And here we are … it’s Dec 31,2018. And I’m a single 39.5 year old Indian woman, listening to 90s alternative rock (and realising once more that we don’t ever outgrow certain tastes) and trying to suss out her thoughts on what has been a continued less than stellar 2 year run.
Anyway that’s neither here nor there. I’m writing because I’m away from my family and close friends for most of the year and sometimes my thoughts just beg to be articulated …
So, it’s been a tough year. My immediate family has seen many rounds of bad health … and it’s been a real strain, to put it mildly. I’ve discovered inner resourcefulness that I didn’t know I had, and deep weaknesses and fears too. And flying solo, well I wish I wasn’t. It would be nice to have someone firmly for just me. (A romantic notion if there ever was one, but sometimes even I succumb to these)

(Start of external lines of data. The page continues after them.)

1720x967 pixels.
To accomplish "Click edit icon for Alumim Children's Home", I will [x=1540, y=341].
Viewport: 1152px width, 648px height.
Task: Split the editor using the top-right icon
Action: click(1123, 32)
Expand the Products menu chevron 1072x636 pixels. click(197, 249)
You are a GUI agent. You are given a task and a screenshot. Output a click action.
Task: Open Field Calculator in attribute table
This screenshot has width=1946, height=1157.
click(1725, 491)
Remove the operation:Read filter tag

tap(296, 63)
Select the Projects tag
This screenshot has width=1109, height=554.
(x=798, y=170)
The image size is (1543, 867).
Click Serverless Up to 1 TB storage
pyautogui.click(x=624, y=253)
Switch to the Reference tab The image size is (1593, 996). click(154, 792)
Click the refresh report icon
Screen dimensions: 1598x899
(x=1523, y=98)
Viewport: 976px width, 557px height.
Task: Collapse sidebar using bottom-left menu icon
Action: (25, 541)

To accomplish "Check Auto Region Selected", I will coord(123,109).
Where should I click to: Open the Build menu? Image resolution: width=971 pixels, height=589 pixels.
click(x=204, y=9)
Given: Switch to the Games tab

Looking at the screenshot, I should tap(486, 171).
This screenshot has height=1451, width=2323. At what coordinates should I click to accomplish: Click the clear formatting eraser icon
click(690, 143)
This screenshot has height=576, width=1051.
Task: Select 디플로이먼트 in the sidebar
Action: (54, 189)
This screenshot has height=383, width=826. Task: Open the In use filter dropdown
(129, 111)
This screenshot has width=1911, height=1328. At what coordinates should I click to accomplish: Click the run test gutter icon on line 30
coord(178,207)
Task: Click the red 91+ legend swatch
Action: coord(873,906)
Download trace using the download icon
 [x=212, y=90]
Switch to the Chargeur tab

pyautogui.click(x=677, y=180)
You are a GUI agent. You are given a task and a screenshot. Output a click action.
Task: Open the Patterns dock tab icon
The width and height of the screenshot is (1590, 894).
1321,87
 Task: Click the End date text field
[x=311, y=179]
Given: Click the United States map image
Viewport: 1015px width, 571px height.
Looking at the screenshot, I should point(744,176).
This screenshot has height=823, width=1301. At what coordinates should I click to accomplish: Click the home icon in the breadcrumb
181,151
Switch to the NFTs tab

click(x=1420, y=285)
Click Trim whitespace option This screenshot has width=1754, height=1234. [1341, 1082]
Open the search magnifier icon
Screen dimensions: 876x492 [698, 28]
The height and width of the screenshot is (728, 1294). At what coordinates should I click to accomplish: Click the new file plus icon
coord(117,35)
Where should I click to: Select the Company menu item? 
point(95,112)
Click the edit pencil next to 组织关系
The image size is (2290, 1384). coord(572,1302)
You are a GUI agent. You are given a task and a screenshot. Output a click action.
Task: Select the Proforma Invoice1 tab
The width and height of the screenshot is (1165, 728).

On an aside: I don’t get people who don’t like Dave Matthews Band (thenolder stuff obviously )
I’ve many thoughts in my head. About friendship and career-life choices I’ve made and reversing some of those decisions and how to make myself unstuck, and to stop being a company slave. And how to get over my phone answering phobia. And that I must build myself a support network once more because we all forget and stop caring about once important people in our lives. At least, I feel redundant in nearly all of my friends’ lives. And it’s primarily because I’m nowhere in their physical proximity and I don’t pick up the phone so I’ve screwed it all up myself.
And I’m someone who has really great friends!!! I’ve never had these thoughts before so I guess my 40s will be vastly different from my teens and 20s and early 30s. Hmmm.